=== Supplied entries ===

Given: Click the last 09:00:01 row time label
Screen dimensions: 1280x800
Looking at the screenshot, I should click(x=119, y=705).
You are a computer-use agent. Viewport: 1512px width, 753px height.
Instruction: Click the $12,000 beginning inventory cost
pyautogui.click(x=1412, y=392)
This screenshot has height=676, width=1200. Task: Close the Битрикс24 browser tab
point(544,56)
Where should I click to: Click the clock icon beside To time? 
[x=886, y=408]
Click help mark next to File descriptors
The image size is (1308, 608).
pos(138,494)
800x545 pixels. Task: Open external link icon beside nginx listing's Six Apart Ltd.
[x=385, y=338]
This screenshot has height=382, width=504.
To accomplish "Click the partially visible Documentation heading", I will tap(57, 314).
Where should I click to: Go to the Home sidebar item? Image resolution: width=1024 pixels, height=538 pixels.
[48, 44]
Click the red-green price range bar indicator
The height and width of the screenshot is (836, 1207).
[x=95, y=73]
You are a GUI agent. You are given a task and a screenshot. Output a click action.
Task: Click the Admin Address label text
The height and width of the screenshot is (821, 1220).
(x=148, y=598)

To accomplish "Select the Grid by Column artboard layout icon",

===

| Requirement |
Retype the material word for word. Add nothing to it.

| Solution |
Given: Click the last 09:00:01 row time label
Screen dimensions: 1280x800
Looking at the screenshot, I should click(x=119, y=705).
You are a computer-use agent. Viewport: 1512px width, 753px height.
Instruction: Click the $12,000 beginning inventory cost
pyautogui.click(x=1412, y=392)
This screenshot has height=676, width=1200. Task: Close the Битрикс24 browser tab
point(544,56)
Where should I click to: Click the clock icon beside To time? 
[x=886, y=408]
Click help mark next to File descriptors
The image size is (1308, 608).
pos(138,494)
800x545 pixels. Task: Open external link icon beside nginx listing's Six Apart Ltd.
[x=385, y=338]
This screenshot has height=382, width=504.
To accomplish "Click the partially visible Documentation heading", I will tap(57, 314).
Where should I click to: Go to the Home sidebar item? Image resolution: width=1024 pixels, height=538 pixels.
[48, 44]
Click the red-green price range bar indicator
The height and width of the screenshot is (836, 1207).
[x=95, y=73]
You are a GUI agent. You are given a task and a screenshot. Output a click action.
Task: Click the Admin Address label text
The height and width of the screenshot is (821, 1220).
(x=148, y=598)

To accomplish "Select the Grid by Column artboard layout icon",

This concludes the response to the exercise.